## Task prompt
Convert the records into a Markdown table with the columns Row and Text, starting at the line that has "Collapse the SessionKit" and continuing through the end of the records. Give each line its own row, skip blank lines, and leave the pictures out.

## Task data
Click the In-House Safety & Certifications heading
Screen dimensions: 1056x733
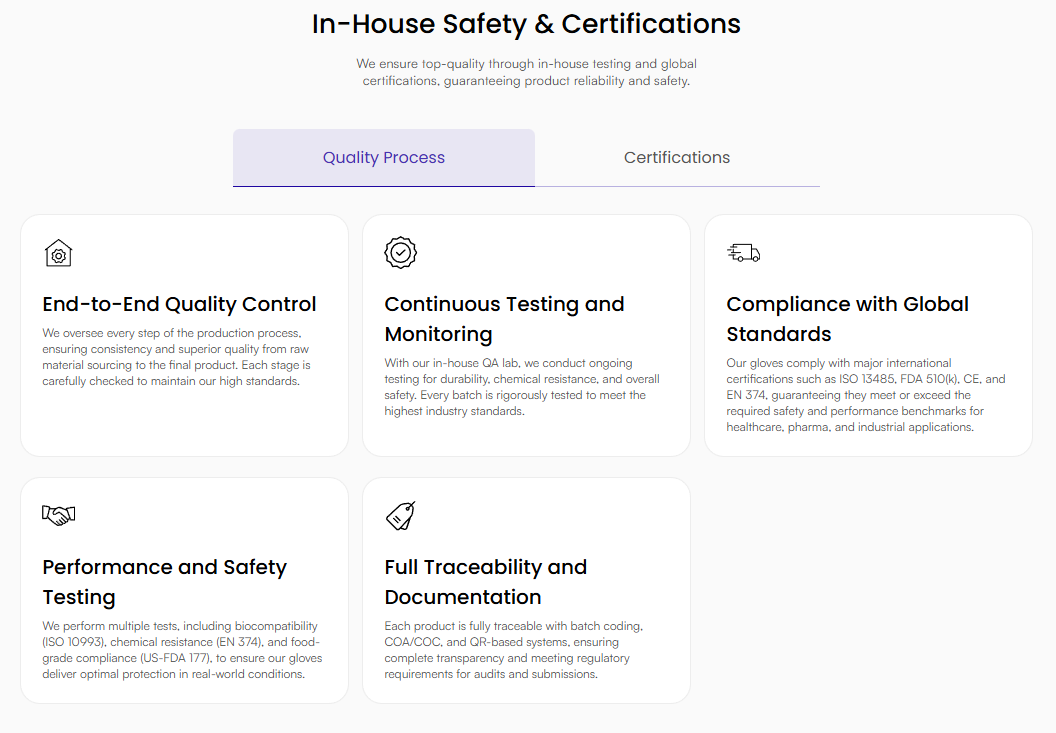[x=526, y=24]
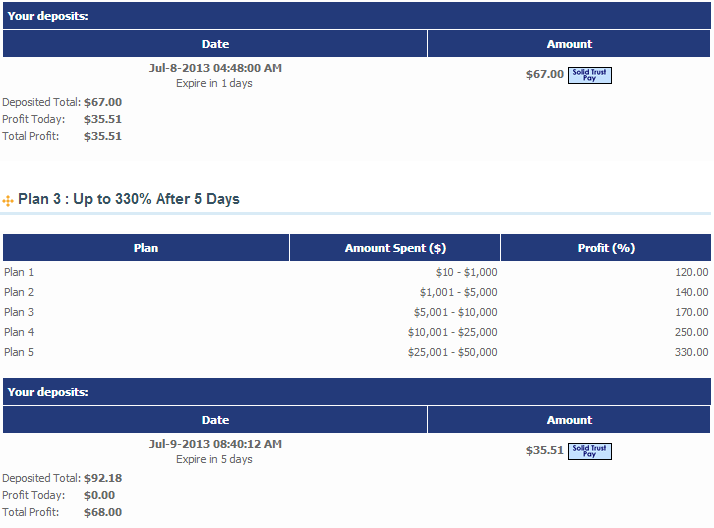Click Solid Trust Pay icon beside $67.00
714x528 pixels.
pyautogui.click(x=589, y=75)
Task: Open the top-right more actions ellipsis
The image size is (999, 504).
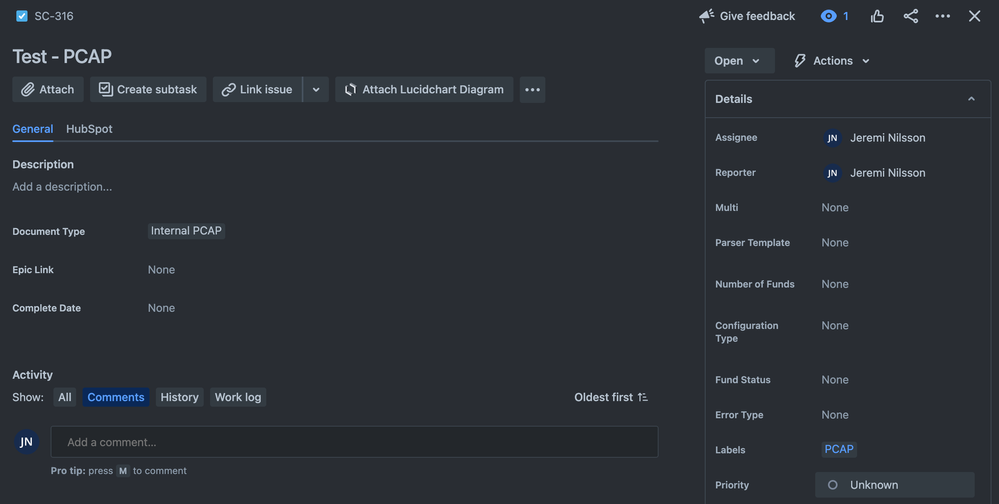Action: pos(943,16)

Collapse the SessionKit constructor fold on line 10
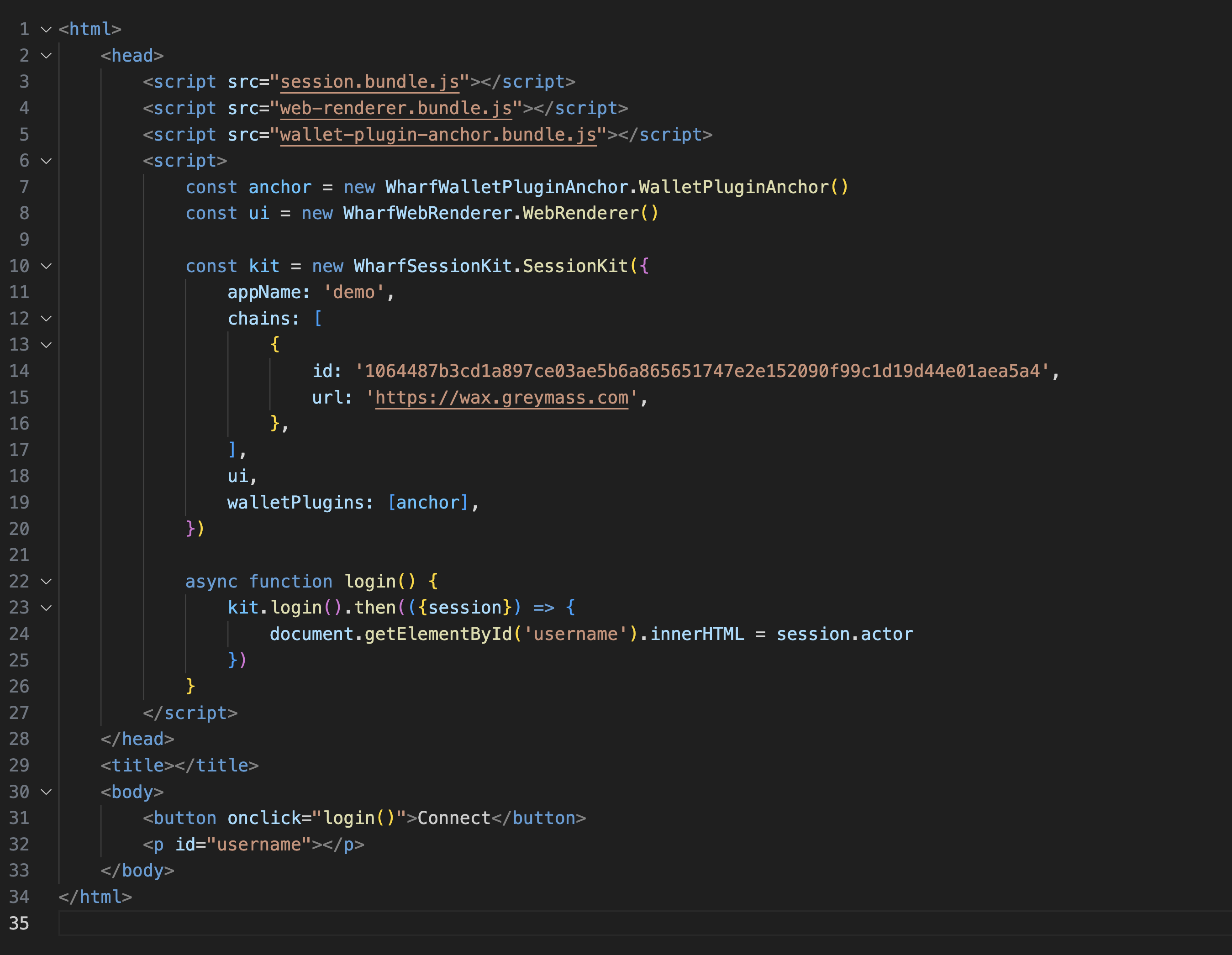click(x=46, y=266)
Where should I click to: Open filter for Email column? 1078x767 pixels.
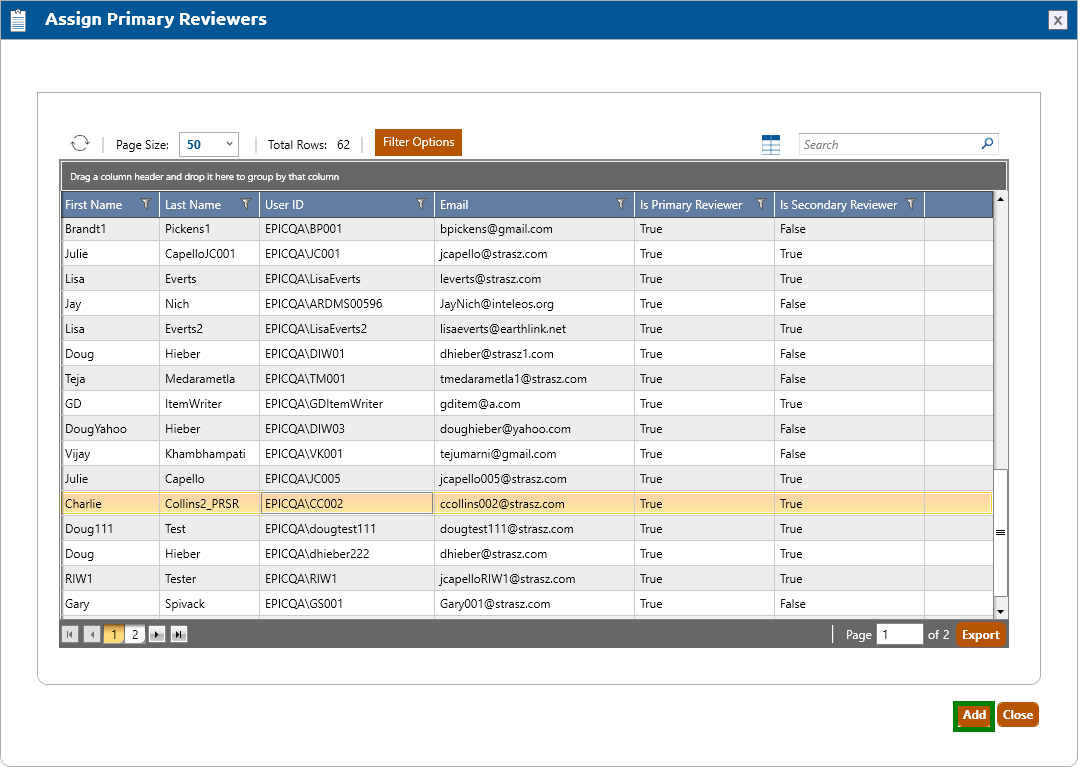tap(621, 204)
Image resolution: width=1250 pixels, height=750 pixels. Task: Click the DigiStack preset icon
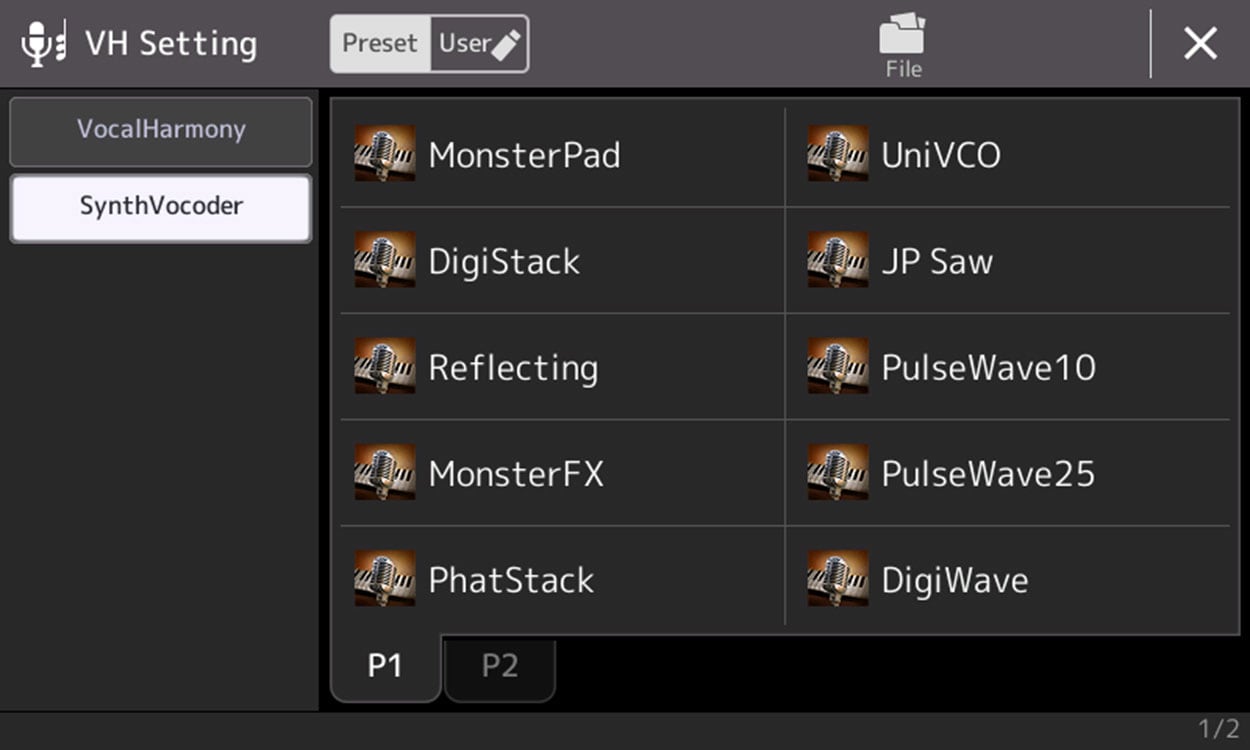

## Correct response
| Row | Text |
|---|---|
| 1 | Collapse the SessionKit constructor fold on line 10 |
| 2 | click(x=46, y=266) |
| 3 | Where should I click to: Open filter for Email column? 1078x767 pixels. |
| 4 | tap(621, 204) |
| 5 | Image resolution: width=1250 pixels, height=750 pixels. Task: Click the DigiStack preset icon |